* **Exercise brief**: Once the line with "Instruction: Collapse Funktionsupdates" is found, repeat exactly that line and every one after it until the data below ends, including the last line.
### Extracted material
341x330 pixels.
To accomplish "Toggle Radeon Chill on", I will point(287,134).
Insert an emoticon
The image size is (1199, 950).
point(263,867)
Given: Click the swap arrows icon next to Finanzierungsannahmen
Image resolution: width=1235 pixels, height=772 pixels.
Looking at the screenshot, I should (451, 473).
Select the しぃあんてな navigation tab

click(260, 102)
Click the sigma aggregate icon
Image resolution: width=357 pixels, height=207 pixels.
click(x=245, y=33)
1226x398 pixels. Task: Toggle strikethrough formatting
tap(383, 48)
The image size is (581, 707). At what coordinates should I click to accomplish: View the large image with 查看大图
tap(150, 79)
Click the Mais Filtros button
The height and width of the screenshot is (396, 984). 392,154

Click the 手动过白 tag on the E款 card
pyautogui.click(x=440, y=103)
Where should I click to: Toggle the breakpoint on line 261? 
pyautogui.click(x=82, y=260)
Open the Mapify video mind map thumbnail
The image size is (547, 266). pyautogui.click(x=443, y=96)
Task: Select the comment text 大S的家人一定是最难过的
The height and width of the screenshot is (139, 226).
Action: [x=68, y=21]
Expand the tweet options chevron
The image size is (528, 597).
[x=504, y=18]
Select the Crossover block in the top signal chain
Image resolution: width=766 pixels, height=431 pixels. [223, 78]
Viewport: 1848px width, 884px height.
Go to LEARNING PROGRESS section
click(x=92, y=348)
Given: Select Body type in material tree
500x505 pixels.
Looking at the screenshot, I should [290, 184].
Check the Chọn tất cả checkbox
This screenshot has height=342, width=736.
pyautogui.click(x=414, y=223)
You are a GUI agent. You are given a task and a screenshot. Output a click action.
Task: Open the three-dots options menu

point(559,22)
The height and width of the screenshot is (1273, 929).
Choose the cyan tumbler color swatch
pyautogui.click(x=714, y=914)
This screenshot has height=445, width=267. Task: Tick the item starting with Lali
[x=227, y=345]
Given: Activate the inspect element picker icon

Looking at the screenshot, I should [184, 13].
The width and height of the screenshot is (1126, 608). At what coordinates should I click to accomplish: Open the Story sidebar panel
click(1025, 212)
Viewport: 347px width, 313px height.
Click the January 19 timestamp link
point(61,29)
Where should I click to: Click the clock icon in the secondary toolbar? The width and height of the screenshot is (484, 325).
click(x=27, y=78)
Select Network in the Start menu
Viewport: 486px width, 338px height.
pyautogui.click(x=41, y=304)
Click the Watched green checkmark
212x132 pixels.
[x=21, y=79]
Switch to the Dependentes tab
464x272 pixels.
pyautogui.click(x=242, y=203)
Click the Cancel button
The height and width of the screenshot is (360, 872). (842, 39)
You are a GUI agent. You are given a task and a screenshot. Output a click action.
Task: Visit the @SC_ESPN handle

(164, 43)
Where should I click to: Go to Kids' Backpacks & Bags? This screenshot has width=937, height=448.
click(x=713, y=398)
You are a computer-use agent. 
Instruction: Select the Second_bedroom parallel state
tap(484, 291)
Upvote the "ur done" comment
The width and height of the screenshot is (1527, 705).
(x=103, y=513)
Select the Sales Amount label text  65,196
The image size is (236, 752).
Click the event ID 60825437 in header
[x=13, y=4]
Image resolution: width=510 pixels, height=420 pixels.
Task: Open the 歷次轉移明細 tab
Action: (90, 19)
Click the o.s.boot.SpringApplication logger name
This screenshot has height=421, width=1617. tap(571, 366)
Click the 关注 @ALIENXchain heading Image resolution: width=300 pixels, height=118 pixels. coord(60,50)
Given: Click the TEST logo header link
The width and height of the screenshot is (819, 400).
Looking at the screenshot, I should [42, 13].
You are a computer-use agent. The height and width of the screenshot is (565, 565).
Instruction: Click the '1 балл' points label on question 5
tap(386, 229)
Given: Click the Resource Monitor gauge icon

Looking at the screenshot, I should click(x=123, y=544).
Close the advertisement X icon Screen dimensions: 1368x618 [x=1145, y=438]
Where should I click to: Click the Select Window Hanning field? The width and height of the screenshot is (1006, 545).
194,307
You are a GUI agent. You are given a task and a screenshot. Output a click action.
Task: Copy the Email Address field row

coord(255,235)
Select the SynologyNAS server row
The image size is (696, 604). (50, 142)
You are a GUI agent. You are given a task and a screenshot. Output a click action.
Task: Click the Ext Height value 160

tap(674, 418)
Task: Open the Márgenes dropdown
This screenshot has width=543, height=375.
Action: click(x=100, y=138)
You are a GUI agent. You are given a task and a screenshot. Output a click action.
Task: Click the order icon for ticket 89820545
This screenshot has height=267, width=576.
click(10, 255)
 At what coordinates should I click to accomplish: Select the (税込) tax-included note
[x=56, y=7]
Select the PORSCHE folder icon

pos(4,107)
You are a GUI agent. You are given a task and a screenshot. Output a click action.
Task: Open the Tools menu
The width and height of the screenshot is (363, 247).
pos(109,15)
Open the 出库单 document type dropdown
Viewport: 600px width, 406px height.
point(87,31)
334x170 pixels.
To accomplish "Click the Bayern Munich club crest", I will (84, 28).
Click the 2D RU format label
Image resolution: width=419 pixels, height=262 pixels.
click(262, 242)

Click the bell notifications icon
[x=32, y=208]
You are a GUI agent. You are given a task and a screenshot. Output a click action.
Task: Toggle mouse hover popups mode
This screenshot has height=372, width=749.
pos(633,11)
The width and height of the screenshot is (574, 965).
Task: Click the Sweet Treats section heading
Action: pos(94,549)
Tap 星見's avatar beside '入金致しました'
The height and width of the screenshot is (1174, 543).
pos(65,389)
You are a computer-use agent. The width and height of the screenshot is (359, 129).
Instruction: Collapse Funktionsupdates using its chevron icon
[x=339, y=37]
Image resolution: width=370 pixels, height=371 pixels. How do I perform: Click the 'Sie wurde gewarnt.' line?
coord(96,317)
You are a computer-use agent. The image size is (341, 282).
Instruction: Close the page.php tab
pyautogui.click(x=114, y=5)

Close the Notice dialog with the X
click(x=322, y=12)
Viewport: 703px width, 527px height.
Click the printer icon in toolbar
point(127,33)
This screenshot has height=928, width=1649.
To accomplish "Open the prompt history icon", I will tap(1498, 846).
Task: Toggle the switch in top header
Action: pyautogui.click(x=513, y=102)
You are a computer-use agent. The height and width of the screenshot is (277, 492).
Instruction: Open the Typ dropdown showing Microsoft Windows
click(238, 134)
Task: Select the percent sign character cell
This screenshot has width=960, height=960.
######
* **Output**:
Instruction: Collapse Funktionsupdates using its chevron icon
[x=339, y=37]
Image resolution: width=370 pixels, height=371 pixels. How do I perform: Click the 'Sie wurde gewarnt.' line?
coord(96,317)
You are a computer-use agent. The image size is (341, 282).
Instruction: Close the page.php tab
pyautogui.click(x=114, y=5)

Close the Notice dialog with the X
click(x=322, y=12)
Viewport: 703px width, 527px height.
Click the printer icon in toolbar
point(127,33)
This screenshot has height=928, width=1649.
To accomplish "Open the prompt history icon", I will tap(1498, 846).
Task: Toggle the switch in top header
Action: pyautogui.click(x=513, y=102)
You are a computer-use agent. The height and width of the screenshot is (277, 492).
Instruction: Open the Typ dropdown showing Microsoft Windows
click(238, 134)
Task: Select the percent sign character cell
This screenshot has width=960, height=960.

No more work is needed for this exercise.